Underlying diagnoses were avascular femoral head necrosis in 59 hips (56%), sequelae of slipped capital femoral epiphysis in 12 hips (11%), postinfection osteoarthritis in 11 hips (11%), osteoarthritis secondary to hip dysplasia in 11 hips (10%), sequelae of Legg-Calvé Perthes disease in five hips (5%), inflammatory disease in five hips (5%), and idiopathic chondrolysis in two hips (2%). For the 59 hips with osteonecrosis (56%), the associated etiologic factors included chemotherapy and bone marrow allografting (21 hips; 20%), steroid therapy (13 hips; 12%), posttraumatic disease (nine hips; 9%), sickle cell disease (nine hips; 9%), and idiopathic osteonecrosis (seven hips; 6%) (Table 1). Thirty-five patients (40 hips) had undergone previous surgery before THA, including pin or screw femoral neck fixation (19 hips), decompression procedure for femoral head necrosis (two hips), septic hip arthrotomy (three hips), pelvic osteotomy (two hips), femoral osteotomy (four hips), and pelvic and femoral osteotomies (two hips) (Table 2).
For THA, we used a posterior approach in 98 hips and a direct lateral approach with trochanteric osteotomy in seven hips. All patients received surgical-grade alumina-on-alumina combination implants. During the 34-year period, we used five different types of sockets by Ceraver-Osteal (Roissy, France). A cemented monoblock alumina socket was implanted in two hips, a press-fit plain alumina socket in one hip (Cerapress®), a titanium alloy, smooth screw-in ring with an alumina insert in one hip, a fiber-mesh metal back with an alumina insert in 11 hips (Cerafit®), and a hydroxyapatite (HA)-coated titanium metal back with an alumina insert (Cerafit-HA®) in 90 hips. Adjunctive acetabular screws were used at the surgeon’s discretion to achieve initial mechanical stability. Acetabular reconstruction using the femoral head was necessary in three hips. Thirty-one hips (30%) had a cemented titanium alloy stem, and 74 (70%) received a fully hydroxyapatite-coated tapered cementless stem, beginning in 1997. After 1997, a cemented stem was used only in very narrow femurs that required femoral reaming. Femoral reaming was necessary in 11 hips to fit the smallest standard-sized cemented implant. Cement always was used with a second-generation technique. The bone was cleaned thoroughly before cement insertion, an intramedullary plug was used, and the cement was inserted retrograde to reduce the voids and lamination in the cement mantle. Femoral head size varied between 28 mm (for 46- and 48-mm cups) and 32 mm. Postoperatively, patients were mobilized the day after surgery with in-hospital physical therapy. Partial weightbearing was allowed with use of two crutches for 6 weeks. Twenty-seven patients (32 hips) who had substantial preoperative stiffness needed formal physiotherapy.
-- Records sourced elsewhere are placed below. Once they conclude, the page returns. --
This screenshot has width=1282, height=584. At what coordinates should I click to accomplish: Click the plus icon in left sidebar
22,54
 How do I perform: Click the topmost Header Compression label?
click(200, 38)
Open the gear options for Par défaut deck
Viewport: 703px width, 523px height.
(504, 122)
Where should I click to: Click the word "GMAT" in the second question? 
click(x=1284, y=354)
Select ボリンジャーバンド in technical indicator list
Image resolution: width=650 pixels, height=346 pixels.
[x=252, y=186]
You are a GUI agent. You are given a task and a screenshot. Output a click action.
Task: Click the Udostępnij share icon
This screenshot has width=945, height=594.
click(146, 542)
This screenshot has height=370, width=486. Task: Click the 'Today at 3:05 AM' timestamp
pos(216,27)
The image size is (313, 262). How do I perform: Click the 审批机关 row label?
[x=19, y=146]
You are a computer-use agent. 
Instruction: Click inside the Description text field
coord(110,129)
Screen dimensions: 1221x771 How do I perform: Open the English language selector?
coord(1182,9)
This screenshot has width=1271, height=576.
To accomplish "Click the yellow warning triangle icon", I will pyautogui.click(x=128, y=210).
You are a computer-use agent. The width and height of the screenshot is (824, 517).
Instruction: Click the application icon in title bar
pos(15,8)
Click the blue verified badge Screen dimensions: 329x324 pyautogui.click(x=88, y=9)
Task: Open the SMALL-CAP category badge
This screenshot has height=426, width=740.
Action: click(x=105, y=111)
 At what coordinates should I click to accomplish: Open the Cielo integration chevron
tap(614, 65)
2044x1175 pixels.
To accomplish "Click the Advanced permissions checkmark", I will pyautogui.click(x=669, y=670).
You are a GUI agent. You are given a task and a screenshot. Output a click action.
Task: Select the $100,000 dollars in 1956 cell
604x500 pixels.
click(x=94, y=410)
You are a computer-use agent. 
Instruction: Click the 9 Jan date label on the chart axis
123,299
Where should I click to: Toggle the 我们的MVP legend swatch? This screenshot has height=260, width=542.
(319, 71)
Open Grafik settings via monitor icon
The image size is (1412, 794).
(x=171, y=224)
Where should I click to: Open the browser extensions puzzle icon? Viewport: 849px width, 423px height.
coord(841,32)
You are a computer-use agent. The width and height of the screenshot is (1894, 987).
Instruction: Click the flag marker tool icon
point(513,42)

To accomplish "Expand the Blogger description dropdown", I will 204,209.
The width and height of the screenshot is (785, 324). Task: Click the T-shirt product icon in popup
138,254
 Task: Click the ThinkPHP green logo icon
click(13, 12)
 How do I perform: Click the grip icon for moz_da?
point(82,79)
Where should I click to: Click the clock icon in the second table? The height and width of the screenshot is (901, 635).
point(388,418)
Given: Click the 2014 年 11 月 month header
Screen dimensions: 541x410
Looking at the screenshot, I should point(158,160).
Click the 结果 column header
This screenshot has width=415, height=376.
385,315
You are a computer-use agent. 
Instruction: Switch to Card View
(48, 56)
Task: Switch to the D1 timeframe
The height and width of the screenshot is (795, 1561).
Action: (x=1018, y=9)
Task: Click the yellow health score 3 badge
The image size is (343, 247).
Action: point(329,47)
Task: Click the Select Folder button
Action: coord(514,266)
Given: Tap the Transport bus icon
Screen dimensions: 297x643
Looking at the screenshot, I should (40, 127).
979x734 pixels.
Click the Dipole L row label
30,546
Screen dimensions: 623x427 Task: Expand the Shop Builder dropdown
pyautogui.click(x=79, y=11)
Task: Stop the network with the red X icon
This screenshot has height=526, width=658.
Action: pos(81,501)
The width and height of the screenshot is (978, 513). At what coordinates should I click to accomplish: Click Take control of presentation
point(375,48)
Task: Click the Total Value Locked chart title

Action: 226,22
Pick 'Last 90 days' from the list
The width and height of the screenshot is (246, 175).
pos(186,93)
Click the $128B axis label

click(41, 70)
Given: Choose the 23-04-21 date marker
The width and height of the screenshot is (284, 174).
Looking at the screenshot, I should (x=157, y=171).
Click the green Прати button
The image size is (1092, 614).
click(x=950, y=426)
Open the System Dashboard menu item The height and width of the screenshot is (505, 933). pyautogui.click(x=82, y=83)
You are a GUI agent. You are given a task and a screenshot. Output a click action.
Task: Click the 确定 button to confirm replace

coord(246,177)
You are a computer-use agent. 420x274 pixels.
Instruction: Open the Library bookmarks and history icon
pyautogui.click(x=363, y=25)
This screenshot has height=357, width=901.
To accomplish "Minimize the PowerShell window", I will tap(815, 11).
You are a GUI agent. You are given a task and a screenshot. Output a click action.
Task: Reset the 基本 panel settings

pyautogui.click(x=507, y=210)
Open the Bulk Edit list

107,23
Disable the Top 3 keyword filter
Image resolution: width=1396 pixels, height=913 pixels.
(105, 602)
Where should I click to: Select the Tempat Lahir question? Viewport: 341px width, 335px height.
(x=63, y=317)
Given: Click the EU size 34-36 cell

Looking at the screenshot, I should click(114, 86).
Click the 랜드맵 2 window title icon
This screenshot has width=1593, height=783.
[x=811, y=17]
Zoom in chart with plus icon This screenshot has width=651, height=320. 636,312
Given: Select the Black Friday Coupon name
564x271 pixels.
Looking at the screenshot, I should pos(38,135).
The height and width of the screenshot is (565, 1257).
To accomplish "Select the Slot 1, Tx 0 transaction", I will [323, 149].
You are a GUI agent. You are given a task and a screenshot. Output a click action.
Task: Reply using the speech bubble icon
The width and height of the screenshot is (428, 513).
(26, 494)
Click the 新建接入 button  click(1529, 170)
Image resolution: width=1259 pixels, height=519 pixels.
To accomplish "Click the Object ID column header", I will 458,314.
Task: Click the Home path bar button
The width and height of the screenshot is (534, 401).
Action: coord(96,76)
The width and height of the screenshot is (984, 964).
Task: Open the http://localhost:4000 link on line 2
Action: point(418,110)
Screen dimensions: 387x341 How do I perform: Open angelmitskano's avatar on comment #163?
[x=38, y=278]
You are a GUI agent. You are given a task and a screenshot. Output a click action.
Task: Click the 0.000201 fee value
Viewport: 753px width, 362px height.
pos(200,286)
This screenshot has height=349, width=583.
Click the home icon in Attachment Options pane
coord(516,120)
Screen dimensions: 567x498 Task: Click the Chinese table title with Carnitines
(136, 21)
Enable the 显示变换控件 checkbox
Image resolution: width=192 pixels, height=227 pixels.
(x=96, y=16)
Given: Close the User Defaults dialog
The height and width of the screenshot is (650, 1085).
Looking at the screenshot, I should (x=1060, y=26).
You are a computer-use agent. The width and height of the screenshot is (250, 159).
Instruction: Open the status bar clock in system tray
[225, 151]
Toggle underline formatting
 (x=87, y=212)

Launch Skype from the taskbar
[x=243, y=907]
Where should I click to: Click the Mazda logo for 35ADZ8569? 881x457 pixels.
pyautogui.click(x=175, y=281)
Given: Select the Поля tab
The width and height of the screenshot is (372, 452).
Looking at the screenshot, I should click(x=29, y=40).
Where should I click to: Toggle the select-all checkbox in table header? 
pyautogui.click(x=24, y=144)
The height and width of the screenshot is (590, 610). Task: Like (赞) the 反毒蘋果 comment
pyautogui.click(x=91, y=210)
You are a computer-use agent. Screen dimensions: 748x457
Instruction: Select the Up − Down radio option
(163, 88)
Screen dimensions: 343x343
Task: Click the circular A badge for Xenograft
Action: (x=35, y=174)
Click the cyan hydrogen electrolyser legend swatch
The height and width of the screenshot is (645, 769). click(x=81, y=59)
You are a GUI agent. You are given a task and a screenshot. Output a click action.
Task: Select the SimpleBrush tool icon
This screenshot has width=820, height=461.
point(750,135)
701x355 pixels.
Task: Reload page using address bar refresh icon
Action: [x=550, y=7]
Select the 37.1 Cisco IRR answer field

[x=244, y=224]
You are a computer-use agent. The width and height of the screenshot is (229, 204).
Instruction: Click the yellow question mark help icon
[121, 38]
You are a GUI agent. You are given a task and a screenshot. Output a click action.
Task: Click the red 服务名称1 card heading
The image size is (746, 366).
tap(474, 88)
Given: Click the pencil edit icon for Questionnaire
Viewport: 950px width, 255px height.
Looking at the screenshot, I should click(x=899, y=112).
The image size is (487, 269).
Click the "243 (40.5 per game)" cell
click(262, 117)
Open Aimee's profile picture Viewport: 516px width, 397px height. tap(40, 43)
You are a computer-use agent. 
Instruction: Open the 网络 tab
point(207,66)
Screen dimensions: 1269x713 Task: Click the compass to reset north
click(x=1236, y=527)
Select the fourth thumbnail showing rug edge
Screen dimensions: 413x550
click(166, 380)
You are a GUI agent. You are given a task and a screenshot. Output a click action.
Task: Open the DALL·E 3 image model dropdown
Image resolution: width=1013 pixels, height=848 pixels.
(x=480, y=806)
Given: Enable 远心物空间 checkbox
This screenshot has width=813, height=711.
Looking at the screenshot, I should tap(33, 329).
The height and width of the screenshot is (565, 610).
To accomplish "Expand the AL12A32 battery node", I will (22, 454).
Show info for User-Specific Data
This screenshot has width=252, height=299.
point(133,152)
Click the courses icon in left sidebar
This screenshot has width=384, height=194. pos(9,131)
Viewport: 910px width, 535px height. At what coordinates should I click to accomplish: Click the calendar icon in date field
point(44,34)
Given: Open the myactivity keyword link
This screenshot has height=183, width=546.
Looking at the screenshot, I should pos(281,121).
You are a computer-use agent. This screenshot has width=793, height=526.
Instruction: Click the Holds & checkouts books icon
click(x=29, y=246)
All patients were followed clinically and radiographically at 6 weeks, 6 months, and 1 year postoperatively, and were evaluated at the latest followup by an independent surgeon (FD), who did not participate in patient care. The mean followup was 8.8 ± 6.1 years (range, 2–34.4 years). Three patients (4%; four hips) died of unrelated causes at a mean 123 months (range, 118–150 months) after surgery; none of the deaths were related to the THA. At the last documented followup, there had been no failures in the four hips. Nine patients (11%; 13 hips) were considered lost to followup, as they could not be located despite telephone calls and Internet searches. In addition to these patients, four patients (five hips) had a followup greater than 8.5 years but had not been seen during the last 5 years. When patients were unable to return for face-to-face assessment and radiographic followup, they were interviewed by telephone to obtain clinical outcome data and information regarding any complications and reoperations. Patients (six patients; eight hips) interviewed by telephone were asked to mail in followup questionnaires and to send recent radiographs. Overall, 71 patients (88 hips) were analyzed with a minimum followup of 2 years. The actual followup was 8.8 years (range, 9 months–34 years), whereas the potential median followup was 13.7 years (range, 5.6–39.3 months). To better show our data, we used a Kaplan Meier curve showing, on the x-axis, the number of patients followed up with time. At 5 years (60 months) after the surgery, 55 patients (72 hips) were still being followed up (Fig. 1). Thus, 28 patients (33 hips) had a followup less than 5 years.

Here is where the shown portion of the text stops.